Aim of the task:
From the entries below, return only the lines starting at the one that contains "Select the Assets column heading" and ending at the one that contains "Task: Zoom out on the map", exactly as they stand.

Dataset entries
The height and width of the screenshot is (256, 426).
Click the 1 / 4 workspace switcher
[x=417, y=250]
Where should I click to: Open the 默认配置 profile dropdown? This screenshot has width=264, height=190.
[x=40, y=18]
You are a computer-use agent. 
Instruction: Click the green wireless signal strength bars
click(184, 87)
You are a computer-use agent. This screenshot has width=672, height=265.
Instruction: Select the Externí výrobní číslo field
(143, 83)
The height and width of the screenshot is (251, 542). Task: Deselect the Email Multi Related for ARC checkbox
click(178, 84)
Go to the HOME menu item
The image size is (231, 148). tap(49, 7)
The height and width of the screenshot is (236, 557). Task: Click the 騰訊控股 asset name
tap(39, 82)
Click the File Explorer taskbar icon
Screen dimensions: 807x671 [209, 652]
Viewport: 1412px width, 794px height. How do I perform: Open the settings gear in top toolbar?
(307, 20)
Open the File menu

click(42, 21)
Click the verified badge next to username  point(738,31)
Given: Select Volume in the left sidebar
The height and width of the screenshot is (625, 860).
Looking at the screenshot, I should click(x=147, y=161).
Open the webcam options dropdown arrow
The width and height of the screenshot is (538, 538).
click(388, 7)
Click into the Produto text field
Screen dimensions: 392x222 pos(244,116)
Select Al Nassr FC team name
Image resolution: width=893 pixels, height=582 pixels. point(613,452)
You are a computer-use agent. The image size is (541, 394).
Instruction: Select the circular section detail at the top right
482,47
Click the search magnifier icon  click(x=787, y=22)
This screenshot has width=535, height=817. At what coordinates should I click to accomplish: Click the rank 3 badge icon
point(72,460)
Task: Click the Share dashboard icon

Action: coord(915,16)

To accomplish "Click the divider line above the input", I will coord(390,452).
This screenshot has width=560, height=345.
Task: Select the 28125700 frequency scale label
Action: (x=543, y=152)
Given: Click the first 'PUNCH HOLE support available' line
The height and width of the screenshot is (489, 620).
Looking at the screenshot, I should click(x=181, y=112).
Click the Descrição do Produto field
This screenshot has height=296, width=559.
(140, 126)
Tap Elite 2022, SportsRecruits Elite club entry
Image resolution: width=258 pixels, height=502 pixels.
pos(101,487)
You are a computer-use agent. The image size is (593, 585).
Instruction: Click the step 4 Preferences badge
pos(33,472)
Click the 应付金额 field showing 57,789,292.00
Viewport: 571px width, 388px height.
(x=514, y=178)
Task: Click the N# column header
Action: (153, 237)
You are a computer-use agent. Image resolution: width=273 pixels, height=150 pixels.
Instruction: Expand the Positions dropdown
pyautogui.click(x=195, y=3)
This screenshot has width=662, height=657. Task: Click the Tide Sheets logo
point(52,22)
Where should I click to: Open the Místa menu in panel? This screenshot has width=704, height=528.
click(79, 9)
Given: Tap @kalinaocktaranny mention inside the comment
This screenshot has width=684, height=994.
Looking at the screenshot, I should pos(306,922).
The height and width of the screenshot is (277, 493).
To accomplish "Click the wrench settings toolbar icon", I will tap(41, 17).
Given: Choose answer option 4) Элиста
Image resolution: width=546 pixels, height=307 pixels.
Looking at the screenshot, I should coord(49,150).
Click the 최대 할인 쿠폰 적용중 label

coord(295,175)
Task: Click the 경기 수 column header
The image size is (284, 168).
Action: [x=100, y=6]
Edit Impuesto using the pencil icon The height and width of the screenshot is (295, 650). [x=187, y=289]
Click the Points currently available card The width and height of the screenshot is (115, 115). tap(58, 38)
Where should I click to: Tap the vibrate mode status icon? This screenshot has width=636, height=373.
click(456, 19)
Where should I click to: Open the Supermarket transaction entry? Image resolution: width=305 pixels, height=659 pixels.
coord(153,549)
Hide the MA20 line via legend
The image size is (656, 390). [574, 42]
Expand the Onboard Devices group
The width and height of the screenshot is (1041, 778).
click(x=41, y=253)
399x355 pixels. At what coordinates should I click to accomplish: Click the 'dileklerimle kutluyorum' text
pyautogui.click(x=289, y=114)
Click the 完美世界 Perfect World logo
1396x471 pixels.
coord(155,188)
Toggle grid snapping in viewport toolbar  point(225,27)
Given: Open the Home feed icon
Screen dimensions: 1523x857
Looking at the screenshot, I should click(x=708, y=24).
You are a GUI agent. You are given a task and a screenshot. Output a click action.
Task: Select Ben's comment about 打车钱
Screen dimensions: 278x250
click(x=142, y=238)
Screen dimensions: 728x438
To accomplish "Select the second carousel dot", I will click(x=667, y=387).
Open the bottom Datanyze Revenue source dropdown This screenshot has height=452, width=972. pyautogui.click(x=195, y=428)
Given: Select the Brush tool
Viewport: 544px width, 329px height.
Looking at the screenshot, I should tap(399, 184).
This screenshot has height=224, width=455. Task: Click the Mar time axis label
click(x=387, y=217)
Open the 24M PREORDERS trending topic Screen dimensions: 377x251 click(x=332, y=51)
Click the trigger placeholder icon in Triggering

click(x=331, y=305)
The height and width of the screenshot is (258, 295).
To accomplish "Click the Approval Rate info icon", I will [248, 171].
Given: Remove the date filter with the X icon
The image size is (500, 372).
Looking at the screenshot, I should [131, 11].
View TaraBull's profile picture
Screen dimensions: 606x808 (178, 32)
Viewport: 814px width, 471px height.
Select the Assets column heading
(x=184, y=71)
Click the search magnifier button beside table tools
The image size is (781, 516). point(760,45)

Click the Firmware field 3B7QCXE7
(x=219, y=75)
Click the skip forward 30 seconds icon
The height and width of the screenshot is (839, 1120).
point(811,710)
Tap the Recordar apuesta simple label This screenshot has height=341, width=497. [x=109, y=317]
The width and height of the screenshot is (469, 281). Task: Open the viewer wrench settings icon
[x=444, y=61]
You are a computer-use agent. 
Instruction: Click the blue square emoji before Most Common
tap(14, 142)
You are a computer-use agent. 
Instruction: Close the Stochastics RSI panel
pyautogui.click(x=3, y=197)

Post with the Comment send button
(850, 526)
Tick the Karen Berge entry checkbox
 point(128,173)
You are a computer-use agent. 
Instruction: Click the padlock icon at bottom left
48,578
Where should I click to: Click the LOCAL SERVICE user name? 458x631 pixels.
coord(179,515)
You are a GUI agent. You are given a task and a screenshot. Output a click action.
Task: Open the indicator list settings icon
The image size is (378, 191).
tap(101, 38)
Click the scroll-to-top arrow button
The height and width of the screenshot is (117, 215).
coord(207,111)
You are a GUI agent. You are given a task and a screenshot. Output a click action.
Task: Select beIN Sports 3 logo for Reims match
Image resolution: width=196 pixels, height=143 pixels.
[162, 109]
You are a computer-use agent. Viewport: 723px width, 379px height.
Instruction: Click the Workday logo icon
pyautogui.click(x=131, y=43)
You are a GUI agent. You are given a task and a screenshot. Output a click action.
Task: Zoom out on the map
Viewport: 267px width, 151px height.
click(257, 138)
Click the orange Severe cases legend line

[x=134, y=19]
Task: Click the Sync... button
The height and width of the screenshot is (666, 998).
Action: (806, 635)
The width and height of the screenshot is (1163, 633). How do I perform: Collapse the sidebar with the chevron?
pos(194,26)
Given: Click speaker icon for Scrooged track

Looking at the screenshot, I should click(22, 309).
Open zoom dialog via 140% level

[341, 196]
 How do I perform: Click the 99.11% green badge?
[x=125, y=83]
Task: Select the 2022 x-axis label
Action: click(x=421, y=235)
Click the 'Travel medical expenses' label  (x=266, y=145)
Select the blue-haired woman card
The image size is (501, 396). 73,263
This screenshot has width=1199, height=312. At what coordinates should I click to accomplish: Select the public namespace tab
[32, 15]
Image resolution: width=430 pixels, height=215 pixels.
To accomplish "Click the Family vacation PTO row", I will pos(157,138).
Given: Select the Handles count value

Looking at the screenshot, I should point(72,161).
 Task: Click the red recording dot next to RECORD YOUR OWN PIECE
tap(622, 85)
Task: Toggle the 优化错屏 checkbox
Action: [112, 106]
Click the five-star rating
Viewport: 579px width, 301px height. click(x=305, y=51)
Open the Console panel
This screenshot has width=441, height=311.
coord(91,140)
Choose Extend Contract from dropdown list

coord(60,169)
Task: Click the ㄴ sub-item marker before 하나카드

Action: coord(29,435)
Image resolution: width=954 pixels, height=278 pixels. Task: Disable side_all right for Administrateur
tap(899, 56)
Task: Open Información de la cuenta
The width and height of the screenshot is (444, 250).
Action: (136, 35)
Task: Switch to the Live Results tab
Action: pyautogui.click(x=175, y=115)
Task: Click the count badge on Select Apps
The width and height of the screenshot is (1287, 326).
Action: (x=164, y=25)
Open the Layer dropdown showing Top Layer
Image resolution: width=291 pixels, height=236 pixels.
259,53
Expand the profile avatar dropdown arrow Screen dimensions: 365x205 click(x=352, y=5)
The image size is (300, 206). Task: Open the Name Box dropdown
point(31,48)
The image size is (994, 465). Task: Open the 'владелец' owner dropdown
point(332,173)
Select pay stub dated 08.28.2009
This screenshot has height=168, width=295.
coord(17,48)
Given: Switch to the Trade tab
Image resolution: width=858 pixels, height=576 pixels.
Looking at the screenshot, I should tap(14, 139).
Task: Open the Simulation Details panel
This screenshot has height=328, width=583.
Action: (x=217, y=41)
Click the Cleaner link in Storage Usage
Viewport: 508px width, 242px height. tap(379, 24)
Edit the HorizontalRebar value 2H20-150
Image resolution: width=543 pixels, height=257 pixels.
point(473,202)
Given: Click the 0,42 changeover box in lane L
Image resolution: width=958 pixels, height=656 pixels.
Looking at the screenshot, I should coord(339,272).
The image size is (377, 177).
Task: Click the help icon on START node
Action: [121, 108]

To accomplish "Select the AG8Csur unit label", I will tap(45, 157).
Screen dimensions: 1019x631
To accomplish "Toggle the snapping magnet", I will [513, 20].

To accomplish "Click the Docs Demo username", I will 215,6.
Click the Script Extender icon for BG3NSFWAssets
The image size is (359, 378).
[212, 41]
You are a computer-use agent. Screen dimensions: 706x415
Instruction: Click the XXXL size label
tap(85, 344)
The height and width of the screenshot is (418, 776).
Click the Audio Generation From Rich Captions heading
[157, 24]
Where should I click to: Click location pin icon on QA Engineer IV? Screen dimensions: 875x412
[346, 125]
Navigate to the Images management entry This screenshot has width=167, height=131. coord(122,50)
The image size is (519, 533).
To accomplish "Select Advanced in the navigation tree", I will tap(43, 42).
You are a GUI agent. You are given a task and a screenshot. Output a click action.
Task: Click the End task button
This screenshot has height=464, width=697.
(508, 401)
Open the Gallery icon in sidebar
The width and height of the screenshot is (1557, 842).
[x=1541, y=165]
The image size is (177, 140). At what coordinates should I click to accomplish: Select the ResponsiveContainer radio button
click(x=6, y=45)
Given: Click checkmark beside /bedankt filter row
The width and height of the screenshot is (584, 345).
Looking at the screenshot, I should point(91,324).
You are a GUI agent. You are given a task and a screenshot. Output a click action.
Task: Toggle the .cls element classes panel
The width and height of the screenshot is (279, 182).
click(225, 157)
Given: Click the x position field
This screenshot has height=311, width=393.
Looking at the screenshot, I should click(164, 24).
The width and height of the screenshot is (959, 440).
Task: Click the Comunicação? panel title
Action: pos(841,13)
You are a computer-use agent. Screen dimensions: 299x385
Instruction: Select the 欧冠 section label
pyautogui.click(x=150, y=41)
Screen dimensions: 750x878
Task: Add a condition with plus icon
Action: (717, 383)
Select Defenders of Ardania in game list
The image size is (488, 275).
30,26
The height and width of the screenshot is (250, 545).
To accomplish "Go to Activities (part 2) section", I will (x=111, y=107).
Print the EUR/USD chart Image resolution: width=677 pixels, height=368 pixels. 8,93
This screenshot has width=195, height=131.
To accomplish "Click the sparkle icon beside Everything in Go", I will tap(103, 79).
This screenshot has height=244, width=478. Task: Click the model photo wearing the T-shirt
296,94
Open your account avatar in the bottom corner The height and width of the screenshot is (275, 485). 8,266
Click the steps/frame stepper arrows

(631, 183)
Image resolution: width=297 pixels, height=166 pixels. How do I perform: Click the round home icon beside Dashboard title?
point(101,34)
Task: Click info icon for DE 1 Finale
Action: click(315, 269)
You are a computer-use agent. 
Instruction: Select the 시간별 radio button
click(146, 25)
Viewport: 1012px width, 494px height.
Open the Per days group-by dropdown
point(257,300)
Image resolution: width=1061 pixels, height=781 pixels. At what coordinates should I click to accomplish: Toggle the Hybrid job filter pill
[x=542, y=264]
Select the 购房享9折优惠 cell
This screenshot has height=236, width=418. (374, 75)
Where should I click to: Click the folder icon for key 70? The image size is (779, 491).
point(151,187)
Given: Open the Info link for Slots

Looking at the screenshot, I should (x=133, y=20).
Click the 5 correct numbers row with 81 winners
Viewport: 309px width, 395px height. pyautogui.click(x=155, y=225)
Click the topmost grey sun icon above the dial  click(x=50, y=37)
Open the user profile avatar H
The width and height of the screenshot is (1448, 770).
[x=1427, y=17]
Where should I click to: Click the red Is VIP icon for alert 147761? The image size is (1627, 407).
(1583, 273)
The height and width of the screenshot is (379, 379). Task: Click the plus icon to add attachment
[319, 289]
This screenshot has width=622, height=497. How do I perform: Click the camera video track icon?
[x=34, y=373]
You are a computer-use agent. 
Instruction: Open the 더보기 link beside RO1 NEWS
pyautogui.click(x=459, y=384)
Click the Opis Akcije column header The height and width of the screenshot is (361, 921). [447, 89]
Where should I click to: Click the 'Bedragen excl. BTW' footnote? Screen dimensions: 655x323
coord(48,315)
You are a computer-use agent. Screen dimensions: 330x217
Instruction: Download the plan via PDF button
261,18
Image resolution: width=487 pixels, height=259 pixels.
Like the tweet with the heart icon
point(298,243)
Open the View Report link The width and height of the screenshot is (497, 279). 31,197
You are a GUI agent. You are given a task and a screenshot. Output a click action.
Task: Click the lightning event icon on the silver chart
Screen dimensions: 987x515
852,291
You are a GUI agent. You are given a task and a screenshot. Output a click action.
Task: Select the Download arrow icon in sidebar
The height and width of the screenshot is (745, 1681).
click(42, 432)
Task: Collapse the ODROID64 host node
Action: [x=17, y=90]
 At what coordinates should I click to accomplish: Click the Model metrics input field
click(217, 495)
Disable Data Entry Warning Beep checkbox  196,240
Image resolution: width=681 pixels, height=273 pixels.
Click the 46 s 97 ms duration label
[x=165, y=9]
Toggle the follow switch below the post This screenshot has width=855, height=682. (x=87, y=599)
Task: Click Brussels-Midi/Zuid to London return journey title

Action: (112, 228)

Response below:
Select the Assets column heading
(x=184, y=71)
Click the search magnifier button beside table tools
The image size is (781, 516). point(760,45)

Click the Firmware field 3B7QCXE7
(x=219, y=75)
Click the skip forward 30 seconds icon
The height and width of the screenshot is (839, 1120).
point(811,710)
Tap the Recordar apuesta simple label This screenshot has height=341, width=497. [x=109, y=317]
The width and height of the screenshot is (469, 281). Task: Open the viewer wrench settings icon
[x=444, y=61]
You are a computer-use agent. 
Instruction: Click the blue square emoji before Most Common
tap(14, 142)
You are a computer-use agent. 
Instruction: Close the Stochastics RSI panel
pyautogui.click(x=3, y=197)

Post with the Comment send button
(850, 526)
Tick the Karen Berge entry checkbox
 point(128,173)
You are a computer-use agent. 
Instruction: Click the padlock icon at bottom left
48,578
Where should I click to: Click the LOCAL SERVICE user name? 458x631 pixels.
coord(179,515)
You are a GUI agent. You are given a task and a screenshot. Output a click action.
Task: Open the indicator list settings icon
The image size is (378, 191).
tap(101, 38)
Click the scroll-to-top arrow button
The height and width of the screenshot is (117, 215).
coord(207,111)
You are a GUI agent. You are given a task and a screenshot. Output a click action.
Task: Select beIN Sports 3 logo for Reims match
Image resolution: width=196 pixels, height=143 pixels.
[162, 109]
You are a computer-use agent. Viewport: 723px width, 379px height.
Instruction: Click the Workday logo icon
pyautogui.click(x=131, y=43)
You are a GUI agent. You are given a task and a screenshot. Output a click action.
Task: Zoom out on the map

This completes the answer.